Osculetur me osculo oris sui.

Ce travail aussi rapide qu’inconscient qui métamorphose les âpres et insatiables désirs, la première satisfaction donnée au cœur aimant, se fit en moi. Au lendemain du jour où j’avais forcé en y entrant la vie de cette femme, je la considérais absolument comme mienne; et quand je me trouvai le dimanche au nombre de ses hôtes, auprès de son mari, mon bonheur de la veille se changea immédiatement en souffrance. J’étais jaloux de cet homme qui était chez lui. Peu ne s’en fallait que je ne l’accusasse dans mon for intérieur de me voler mon bien. Le mari m’accueillit avec cette politesse tudesque qui vise à l’urbanité et qui n’est que le billon de la courtoisie. C’était le portrait du juif de Francfort, ce petit homme à l’œil de fouine, à la face ronde quelquefois rougeaude, aux lunettes équivoques, court, ramassé, en un mot le prototype du marchand de lorgnettes. Ces hommes-là, soit qu’ils vendent réellement des lorgnettes, soit qu’ils griffonnent des brochures et des livres, soit qu’ils fassent des affaires en s’affublant du titre de banquier, soit qu’ils aient maison montée et donnent des soirées, soit encore qu’ils aient une femme distinguée, tous ces hommes-là ont un but. La lorgnette, le livre, la banque, la femme même sont le prétexte et souvent le moyen. Tous ils se connaissent; à un moment donné, ils ne font qu’un. Je ne connus à fond M. Werner que plus tard; alors, je le regardai comme un homme bouffi de suffisance, buvant les hommages que l’on rendait à sa femme. Blanche pouvait être fidèle à un pareil homme; mais elle ne pouvait l’aimer. Sa nature fine devait être constamment en révolte avec cette enveloppe burlesque qui était le vêtement fatal d’une personnalité égoïste.

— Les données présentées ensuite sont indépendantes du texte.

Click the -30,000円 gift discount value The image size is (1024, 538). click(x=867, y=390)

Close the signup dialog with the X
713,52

Mme Werner me fit les honneurs de sa table et me plaça à sa droite. Était-ce le hasard, était-ce avec intention, elle avait la même toilette qu’elle portait au bal du Casino, cette soirée pendant laquelle, au milieu de tous, je la possédai seul, vivant de son souffle et lui communiquant les effluves de mon brûlant amour. Je me grisai de ce détail, insignifiant s’il n’était que l’effet du hasard, je ravivai le passé et sans trop songer à l’état présent, je le rivai à l’avenir. J’avais peu de goût pour la conversation générale qui me distrayait de la pensée dans laquelle je me complaisais; je ne pus faire cependant sans y prendre part. M. Werner parlait d’une expérience de tir qui venait d’être faite au polygone de Vincennes; je citai à ce propos le nom d’un mien ami qui était officier d’ordonnance du général R…, auquel l’Empereur avait confié une étude de ce genre. A ce nom cité en passant, M. Werner me regarda par-dessus ses lunettes, et depuis ce moment-là il eut pendant le reste de la soirée une déférence extrême pour ma personne. Sans aucun doute, ma mince personne grandissait de quelques coudées par cette connaissance. Mon hôte avait, à n’en pas douter, un penchant pour les individus en vue. Je devais apprendre plus tard les motifs de cette considération subite en ma faveur! C’était ce qu’on pourrait appeler une considération par ricochet.